The analysis by NES Global Talent, released Wednesday, finds in a survey that while 75 percent of women feel welcome working in the oil industry, nearly half believe they don’t get the same recognition as male colleagues who dominate the field.
“There are clear improvements to be made, if the oil and gas sector is to attract larger numbers of female engineers,” said Neil Tregarthen, CEO of the recruiting firm that is based in Manchester, U.K., and has offices in Houston and more than two dozen countries. “Many respondents said they are paid less, have fewer opportunities than their male counterparts and have to work harder than men to prove themselves.”
The survey was conducted of 272 female engineers registered with the jobs site OilCareers in December 2013. The survey respondents worked in more than 16 countries, with 13 percent coming from the United Kingdom, 8 percent coming from India, 6 percent from the U.S. And 6 percent from Canada. Nearly three quarters of them were between 25 and 44 years of age.
In anonymous comments, some of the survey participants said that women are generally welcomed in the industry where roughly 80 percent of the workforce is male. At least one observed that it is a great opportunity “to break barriers and stereotypes.”
“There have been occasions in the past – especially offshore – that I have felt regarded as a novelty and not taken seriously,” one respondent said anonymously. “People are usually surprised when they find out that I am an oil and gas engineer, both inside and out of the industry.”
Eight-nine percent of the survey respondents said they would encourage a female friend to pursue a career in oil and gas.
“I would support a female who had already decided it was what they wanted to do,” said one anonymous survey taker. “However, I would also point out that it can be very hard and very lonely.”
Respondents who said they did not receive the same recognition for their work as male peers described feeling as if they must work harder to prove themselves or fight for offshore, out-of-the-office opportunities.
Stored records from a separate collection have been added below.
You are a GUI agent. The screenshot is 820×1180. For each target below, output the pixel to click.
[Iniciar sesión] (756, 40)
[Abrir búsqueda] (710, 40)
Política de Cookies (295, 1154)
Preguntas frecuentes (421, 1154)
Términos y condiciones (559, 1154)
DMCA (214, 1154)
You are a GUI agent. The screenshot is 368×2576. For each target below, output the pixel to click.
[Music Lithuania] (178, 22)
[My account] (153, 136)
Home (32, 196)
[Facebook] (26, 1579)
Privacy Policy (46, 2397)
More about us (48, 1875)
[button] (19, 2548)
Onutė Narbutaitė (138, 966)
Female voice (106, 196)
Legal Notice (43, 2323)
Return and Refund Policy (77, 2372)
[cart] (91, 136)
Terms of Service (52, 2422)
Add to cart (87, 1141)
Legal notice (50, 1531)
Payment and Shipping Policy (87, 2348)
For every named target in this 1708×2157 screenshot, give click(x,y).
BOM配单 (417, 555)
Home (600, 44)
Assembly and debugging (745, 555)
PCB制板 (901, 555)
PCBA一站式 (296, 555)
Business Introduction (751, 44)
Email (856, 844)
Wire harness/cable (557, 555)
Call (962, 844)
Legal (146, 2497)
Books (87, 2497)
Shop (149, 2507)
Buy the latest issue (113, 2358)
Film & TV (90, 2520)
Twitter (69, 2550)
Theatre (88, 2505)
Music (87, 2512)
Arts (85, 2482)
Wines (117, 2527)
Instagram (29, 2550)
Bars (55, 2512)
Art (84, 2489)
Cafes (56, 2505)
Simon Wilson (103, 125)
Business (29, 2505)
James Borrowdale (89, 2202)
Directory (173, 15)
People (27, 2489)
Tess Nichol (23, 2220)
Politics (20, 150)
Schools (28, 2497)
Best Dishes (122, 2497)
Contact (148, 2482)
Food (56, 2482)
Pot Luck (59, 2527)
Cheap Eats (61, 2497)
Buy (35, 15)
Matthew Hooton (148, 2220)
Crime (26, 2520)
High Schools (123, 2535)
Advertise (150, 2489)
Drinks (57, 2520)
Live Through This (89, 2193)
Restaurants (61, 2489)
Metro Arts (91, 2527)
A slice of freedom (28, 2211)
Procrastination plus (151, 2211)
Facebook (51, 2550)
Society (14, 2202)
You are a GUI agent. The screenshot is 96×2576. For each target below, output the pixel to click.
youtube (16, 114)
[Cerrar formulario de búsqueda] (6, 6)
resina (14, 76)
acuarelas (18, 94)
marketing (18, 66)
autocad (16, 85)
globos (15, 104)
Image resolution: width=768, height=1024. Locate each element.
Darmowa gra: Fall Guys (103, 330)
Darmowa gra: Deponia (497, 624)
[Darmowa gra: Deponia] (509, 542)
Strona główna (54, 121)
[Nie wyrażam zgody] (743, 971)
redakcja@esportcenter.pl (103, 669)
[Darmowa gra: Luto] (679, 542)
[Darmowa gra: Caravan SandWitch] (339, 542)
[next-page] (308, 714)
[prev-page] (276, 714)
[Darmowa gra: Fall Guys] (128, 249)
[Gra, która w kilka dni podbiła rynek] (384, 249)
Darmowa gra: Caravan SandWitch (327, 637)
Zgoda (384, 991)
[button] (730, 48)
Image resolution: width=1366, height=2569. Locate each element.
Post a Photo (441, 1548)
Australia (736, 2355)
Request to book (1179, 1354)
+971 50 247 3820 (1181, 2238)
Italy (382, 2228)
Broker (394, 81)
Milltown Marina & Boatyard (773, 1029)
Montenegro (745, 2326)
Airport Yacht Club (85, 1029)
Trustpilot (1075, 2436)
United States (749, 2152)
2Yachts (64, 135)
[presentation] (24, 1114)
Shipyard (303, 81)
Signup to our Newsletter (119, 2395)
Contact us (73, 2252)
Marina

One commenter suggested that females are sometimes viewed as having been hired “because the company wanted diversity.”
The document underscores that the oil and gas industry’s appeal crosses gender lines. Respondents said they were attracted to the sector because it offered varied work, travel opportunities and big workplace challenges.
Tregarthen said the industry “needs to find creative ways to attract women” and should seek to lure those currently working in other industries. Broadly, the industry can tap into women’s networks and have positive role models give speeches at universities as a way to encourage more women to enter the sector, Tregarthen said.
“The industry needs to show that there is nothing stopping women with the right skills and qualifications from enjoying a successful engineering career,” he said.